Однако, я ошибся, обозвав всю массу серой и безликой. Была группа людей, которая восседала отдельно, на лучших местах, отгороженных от остальных высокой каменной стеной и охраняемых воинами, вооруженными мечами и копьями. Местная аристократия, местные правители, если таким словом можно назвать не истинных властителей, а посредников между настоящими правителями и народом…
В привилегированной ложе я увидел Татьяну. Она сидела на одном из самых почетных мест, что красноречиво свидетельствовало о том, что в местном табеле о рангах она занимает высокое положение…"
* * *
Фантазия организаторов шоу не простиралась далеко. Все оказалось элементарно просто: мы впятером должны были противостоять пятерым аборигенам. Единственное отличие от спортивных состязаний — ценой нынешнему соперничеству была жизнь.
К счастью, обошлось без оружия, которым местные, наверняка, умели пользоваться лучше нас, и шансы как бы уравнялись.
Смертоубийства от нас также никто не требовал. Иначе, не знаю, чем бы все могло закончиться: ведь одно дело участвовать в привычном мордобое "стенка на стенку" и совсем иное — лишить кого-то жизни. Пусть даже во имя спасения своей…
Пребывая в полном неведении, я все время до начала состязания настраивал себя на то, что мне непременно придется кого-то убить. Однако своеобразная медитация не принесла желанного успокоения. Я, впрочем, как, наверное, и все в нашей компании, оказался слишком испорченным цивилизацией. Мне легче было смириться с возможностью собственной гибели, чем оправдать смерть иного человека от моей руки. Даже аргумент, что положение сложилось безвыходное и, что я вынужден буду защищаться, не смог меня убедить.
Мои друзья тоже чувствовали себя неважно, выглядели подавленными…

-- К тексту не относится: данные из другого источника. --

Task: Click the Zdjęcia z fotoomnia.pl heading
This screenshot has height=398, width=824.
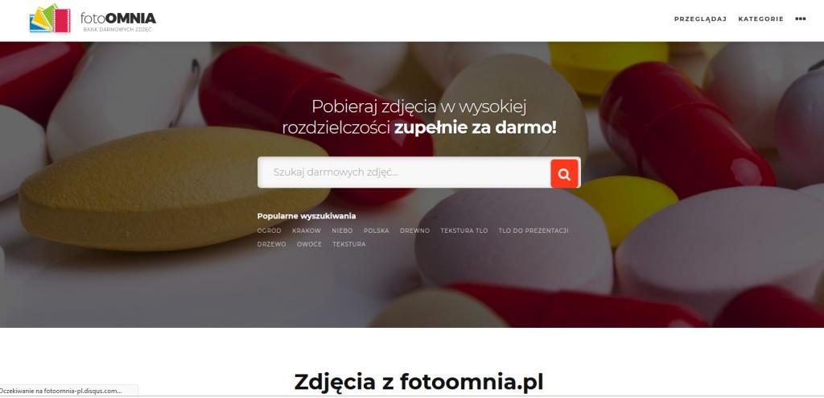Action: tap(418, 382)
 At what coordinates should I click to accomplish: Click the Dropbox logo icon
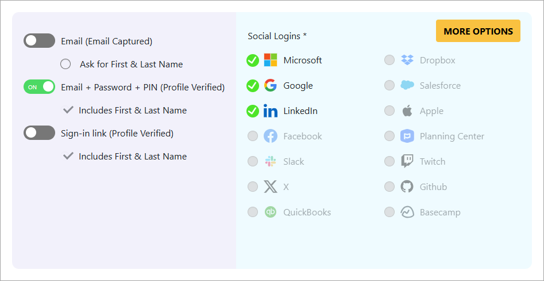[x=407, y=60]
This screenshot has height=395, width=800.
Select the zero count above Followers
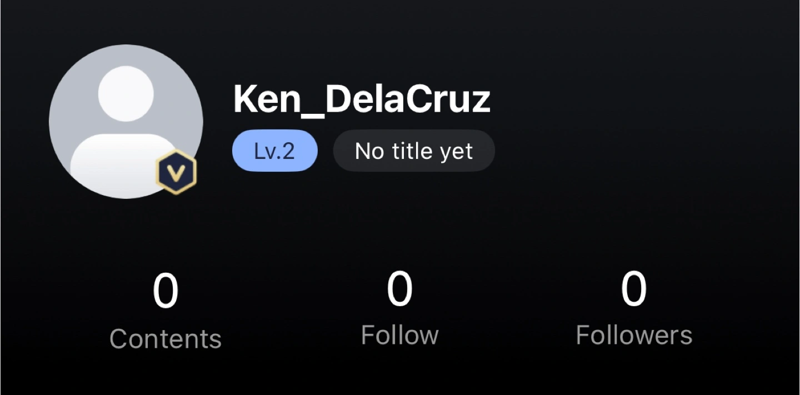click(634, 289)
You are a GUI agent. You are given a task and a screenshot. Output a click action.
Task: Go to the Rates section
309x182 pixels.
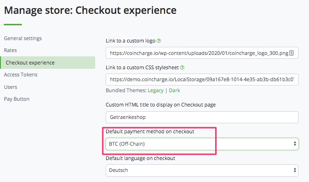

Сейчас же, узнав истинное положение вещей, все воспряли духом и оживились. У Федора лицо прям-таки расплылось в злорадной ухмылке. Еще бы, драться ему не привыкать, а аборигены, как и обещала Татьяна, оказались хилыми недоростками.
— Сейчас эти сосунки у нас попляшут…
Голос Федора не обещал ничего хорошего нашим противникам, а его боевой задор передался всем, разве что, кроме Ильи, который, сколько я его помнил, всегда избегал конфликтов и уж, тем более, потасовок. И, все же, его робкая покорность вряд ли могла стать обузой. Силы казались слишком неравными, чтобы всерьез опасаться из-за малодушия одного человека.
Как на боксерском ринге, ударил гонг, точнее, кто-то, невидимый нам, смачно шмякнул в бубон, и состязание началось. Правда, поняли мы это лишь, когда щупленькие соперники, словно неразумные цыплята, толпой набросились на нас, вероятно, посчитав, что, коль поступаются силой, возьмут натиском.
Расчет их оказался тщетным. Даже драки, как таковой, не получилось, сплошная пародия и издевательство.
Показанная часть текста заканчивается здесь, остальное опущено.